Depuis une semaine entière qu’ils militent pour cette marche pour la justice sociale, dont ils sont les initiateurs, le grand jour des gilets jaunes poitevins est enfin arrivé. Impossible depuis samedi dernier de manquer l’info. Ni non plus d’ignorer le bond en avant des relations entre le mouvement des gilets jaunes et le monde politique de gauche en général, partis, mouvements et syndicats confondus. Il est loin le temps des pudeurs inutiles, des prudences stériles. Enfin, on arrive à une nouvelle saison dans les épisodes, dits « actes » du mouvement. Et c’est tant mieux.

« Justice sociale ». Déjà l’idée apparaissait lors de la dernière marche pour le climat sur les pancartes. Aujourd’hui, elle est devenue le mot d’ordre. Emmanuel Macron et équivalents font bien tout ce qu’ils peuvent pour la virer, celle-là. Revenir au temps où l’identité devait être avant tout religieuse, et non sociale. Même le « Grand débat » ne désespère pas tout à fait d’en venir à bout, puisque la fameuse lettre comportait « cette allusion macronienne à la laïcité, revendication absente des mêmes cahiers de doléances. » Mais non, pas moyen, ce sera « Justice sociale » l’acte X à Poitiers ou rien. 

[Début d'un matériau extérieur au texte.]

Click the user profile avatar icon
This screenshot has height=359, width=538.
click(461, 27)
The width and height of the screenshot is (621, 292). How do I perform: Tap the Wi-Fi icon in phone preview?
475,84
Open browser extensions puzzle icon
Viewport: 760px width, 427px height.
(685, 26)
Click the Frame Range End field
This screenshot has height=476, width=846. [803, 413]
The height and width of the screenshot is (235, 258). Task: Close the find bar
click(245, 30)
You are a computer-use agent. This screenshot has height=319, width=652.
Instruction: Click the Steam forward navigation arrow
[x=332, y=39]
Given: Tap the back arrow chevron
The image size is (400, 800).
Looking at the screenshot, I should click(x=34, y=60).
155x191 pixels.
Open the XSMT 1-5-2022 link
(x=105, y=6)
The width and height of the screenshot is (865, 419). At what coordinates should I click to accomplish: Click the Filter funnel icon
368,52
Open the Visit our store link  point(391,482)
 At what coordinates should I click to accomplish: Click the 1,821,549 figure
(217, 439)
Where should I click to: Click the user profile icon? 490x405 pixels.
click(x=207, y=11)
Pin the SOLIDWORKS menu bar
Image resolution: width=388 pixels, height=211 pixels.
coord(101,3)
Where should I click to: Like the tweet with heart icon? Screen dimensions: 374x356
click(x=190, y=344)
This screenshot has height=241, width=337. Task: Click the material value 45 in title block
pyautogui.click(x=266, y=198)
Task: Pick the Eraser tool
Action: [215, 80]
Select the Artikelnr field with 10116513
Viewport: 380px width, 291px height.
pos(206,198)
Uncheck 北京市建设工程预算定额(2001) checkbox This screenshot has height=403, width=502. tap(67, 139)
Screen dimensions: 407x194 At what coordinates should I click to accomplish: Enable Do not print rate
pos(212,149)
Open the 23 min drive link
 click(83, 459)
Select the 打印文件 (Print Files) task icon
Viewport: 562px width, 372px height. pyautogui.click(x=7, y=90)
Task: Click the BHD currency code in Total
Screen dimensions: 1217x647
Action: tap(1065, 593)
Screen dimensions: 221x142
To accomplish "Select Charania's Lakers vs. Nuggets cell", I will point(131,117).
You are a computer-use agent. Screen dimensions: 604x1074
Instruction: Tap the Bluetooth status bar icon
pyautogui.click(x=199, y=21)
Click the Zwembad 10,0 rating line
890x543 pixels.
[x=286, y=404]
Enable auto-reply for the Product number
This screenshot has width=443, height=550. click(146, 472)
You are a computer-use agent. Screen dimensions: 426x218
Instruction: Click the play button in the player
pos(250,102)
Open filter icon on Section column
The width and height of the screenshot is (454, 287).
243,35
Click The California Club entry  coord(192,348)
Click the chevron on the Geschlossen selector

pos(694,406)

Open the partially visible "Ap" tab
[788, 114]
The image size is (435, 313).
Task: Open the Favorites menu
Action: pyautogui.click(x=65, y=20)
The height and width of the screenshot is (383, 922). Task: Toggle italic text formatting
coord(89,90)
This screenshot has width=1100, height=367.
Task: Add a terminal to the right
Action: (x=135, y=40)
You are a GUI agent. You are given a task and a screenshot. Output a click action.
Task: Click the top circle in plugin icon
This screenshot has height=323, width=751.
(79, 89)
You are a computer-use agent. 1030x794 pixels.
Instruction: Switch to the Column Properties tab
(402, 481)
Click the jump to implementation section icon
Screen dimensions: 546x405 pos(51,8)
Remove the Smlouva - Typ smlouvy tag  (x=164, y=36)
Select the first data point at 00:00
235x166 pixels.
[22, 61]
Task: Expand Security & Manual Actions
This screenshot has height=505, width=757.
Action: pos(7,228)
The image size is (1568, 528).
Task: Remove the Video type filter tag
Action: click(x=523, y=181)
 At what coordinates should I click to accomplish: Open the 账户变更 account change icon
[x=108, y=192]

On avait bien compris que le climat avec la police avait pu être assez tendu samedi dernier. On sait définitivement que ni les gilets jaunes, ni toute personne en général, ne voit le monde qui l’entoure avec les yeux de Christophe Castaner. Mais quand même, sans avoir une longue mémoire de manifestation poitevine, la manif n’a pas démarré, qu’on part déjà sur les chapeaux de roue. Avec une scène rocambolesque de cette pauvre place d’armes encerclée par les C.R.S. Ça pose le ton, et le décalage de deux réels, aussi. Peut-être que ce n’était pas rassurant, mais, de vous à moi, c’était surtout un peu ridicule, même si ça ne fait pas vraiment rire.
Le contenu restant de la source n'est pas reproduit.